Arab Condemnation and the Diplomatic Fallout
The regional response was swift and unusually unified. Foreign ministers from 14 Arab and Muslim governments jointly condemned Huckabee's remarks as 'dangerous and inflammatory' and a violation of international law, in a joint statement issued within days of the interview going online.
Jordan's Foreign Ministry spokesperson, Ambassador Fuad Al-Majali, described the comments as 'irresponsible, escalatory and absurd', saying they constituted 'a flagrant breach of international law and the Charter of the United Nations'. The Arab League called them 'extremist and lacking any sound basis'. The Organisation of Islamic Cooperation warned that 'extremist ideological rhetoric would fuel extremism and encourage Israel to continue its illegal measures'.
Crucially, the joint statement, signed by countries including Qatar, Saudi Arabia, the UAE and Egypt, all of which maintain US defence partnerships, stated that Huckabee's comments 'directly contradict the vision put forward by US President Donald J Trump, as well as the Comprehensive Plan to End the Gaza Conflict'. The rebuke from Washington's own regional allies underscored the extent to which one ambassador's theological worldview had collided with the administration's stated diplomatic goals.
The Question of Whose Interests He Serves
Carlson himself put the central question directly during the interview: he accused Huckabee of 'working for Israel' rather than for the United States, a charge the ambassador rejected while openly describing Israeli and American interests as inseparable. As Al Jazeera noted, Huckabee repeatedly used 'we' in reference to Israel throughout the exchange, defended convicted spy Jonathan Pollard, and appeared to suggest that the Israeli military exercises greater care to avoid civilian casualties than the US military has in Iraq and Afghanistan.
Mike Huckabee: "Israel is successful not because of military, economics, or politics - but because God favors it."
— Ounka (@OunkaOnX) June 12, 2026
Huckabee is not representing American interests. He's representing his own theology - and using his office to promote it. pic.twitter.com/AQnTXnREYy
The US sends approximately £2.9 billion ($3.8 billion) in annual military aid to Israel, according to The Forward. Huckabee's argument is that strategic and economic justifications for that relationship are secondary to its theological grounding, a framing that critics say substitutes biblical prophecy for foreign policy accountability.

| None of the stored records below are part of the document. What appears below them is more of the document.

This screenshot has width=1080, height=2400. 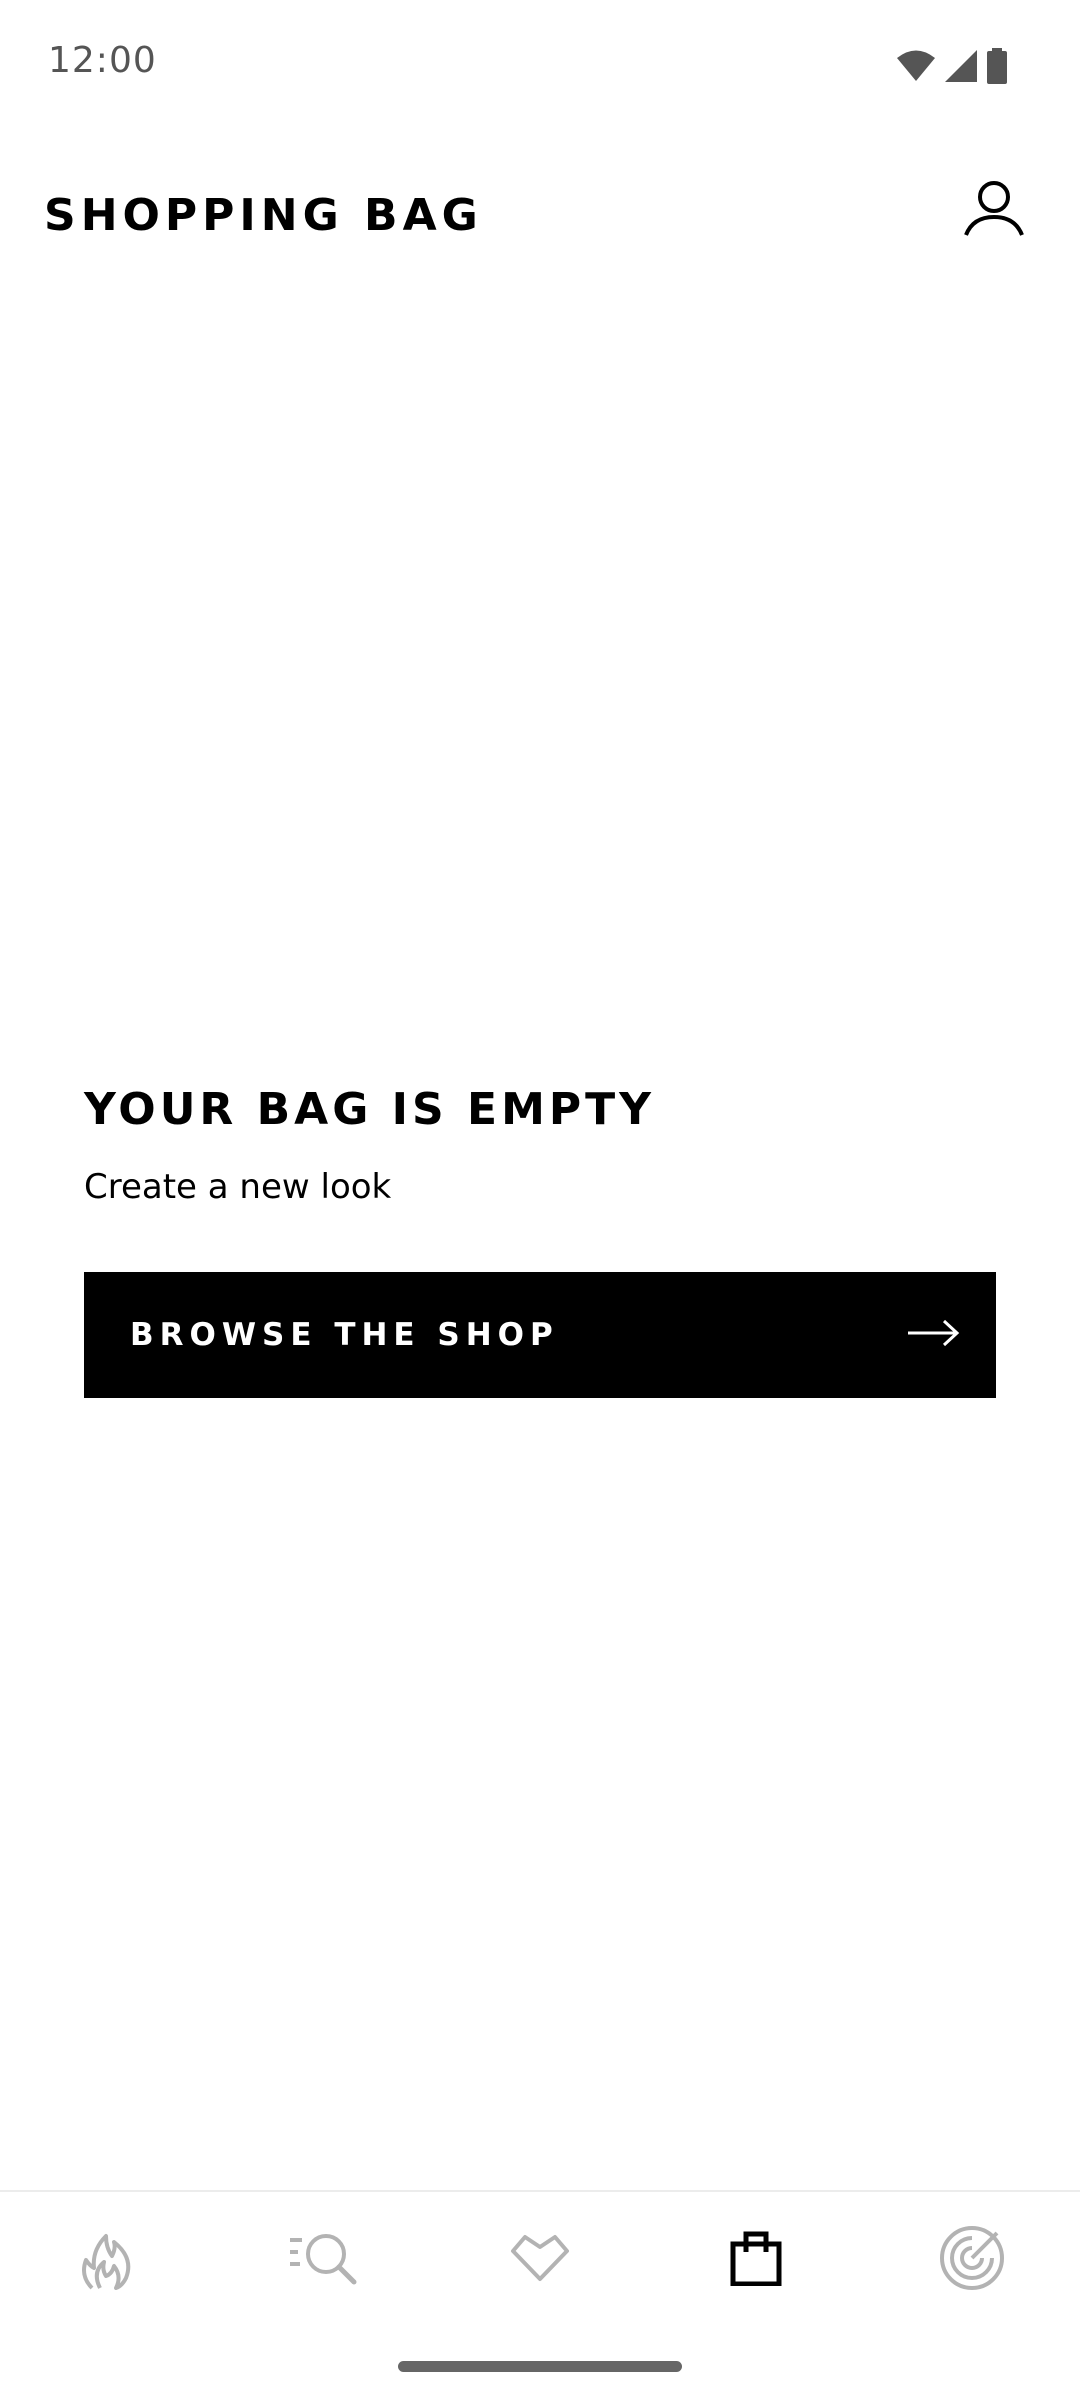 I want to click on account-button, so click(x=994, y=210).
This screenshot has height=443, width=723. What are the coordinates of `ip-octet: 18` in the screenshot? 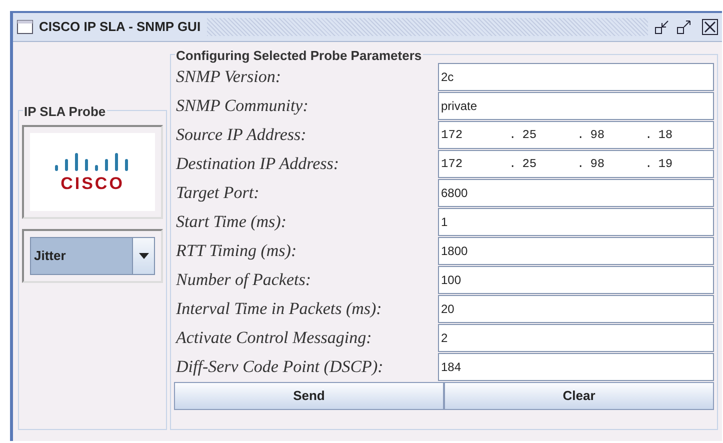 It's located at (666, 135).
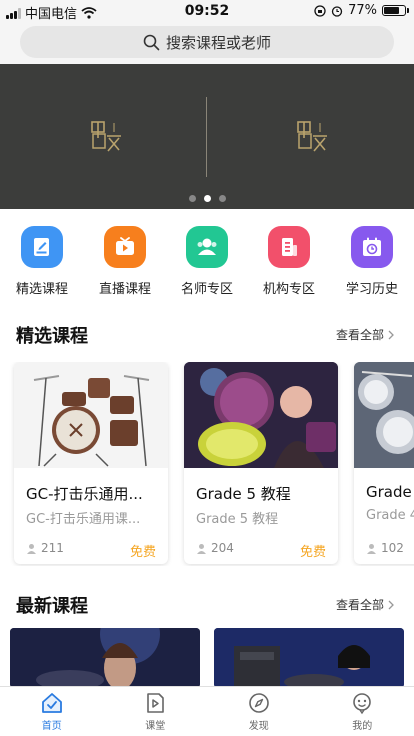 The height and width of the screenshot is (736, 414). What do you see at coordinates (337, 11) in the screenshot?
I see `alarm-icon` at bounding box center [337, 11].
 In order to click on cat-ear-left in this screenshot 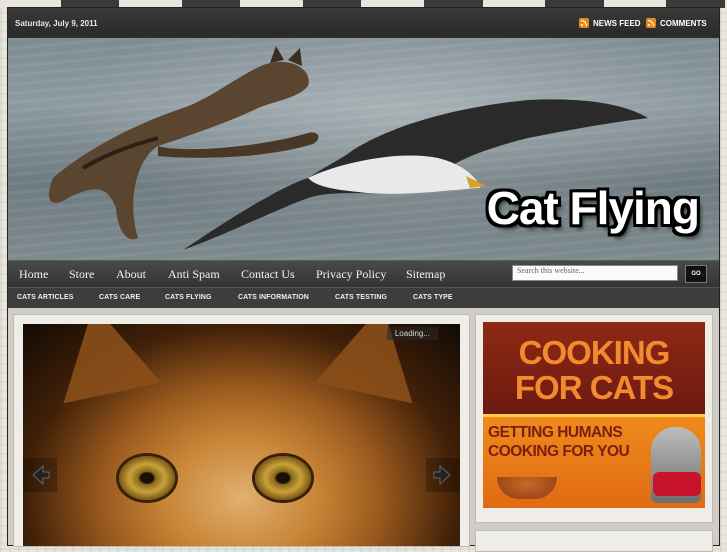, I will do `click(103, 364)`.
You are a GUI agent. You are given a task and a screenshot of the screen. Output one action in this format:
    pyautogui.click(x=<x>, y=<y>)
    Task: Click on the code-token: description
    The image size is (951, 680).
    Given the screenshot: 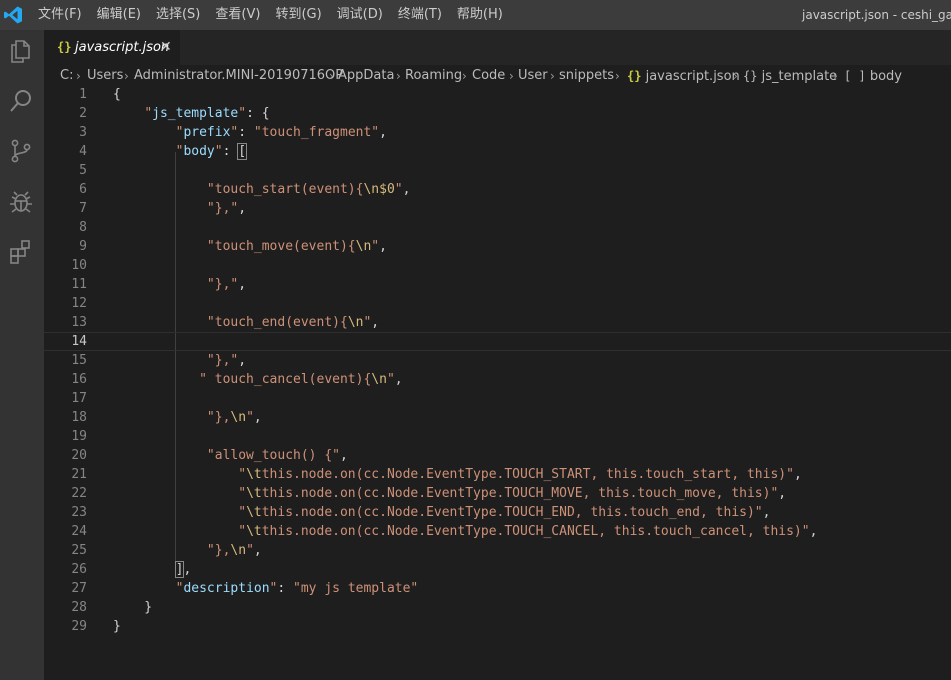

A post from X user @OunkaOnX, which helped amplify the controversy, summarised the critique plainly: 'Huckabee is not representing American interests. He's representing his own theology — and using his office to promote it.'
Whether or not American voters or their representatives in Congress ultimately agree, the Huckabee episode has made explicit what was previously subtext: that the most senior US diplomatic figure in Israel measures the relationship not in dollars, bases or deterrence, but in scripture.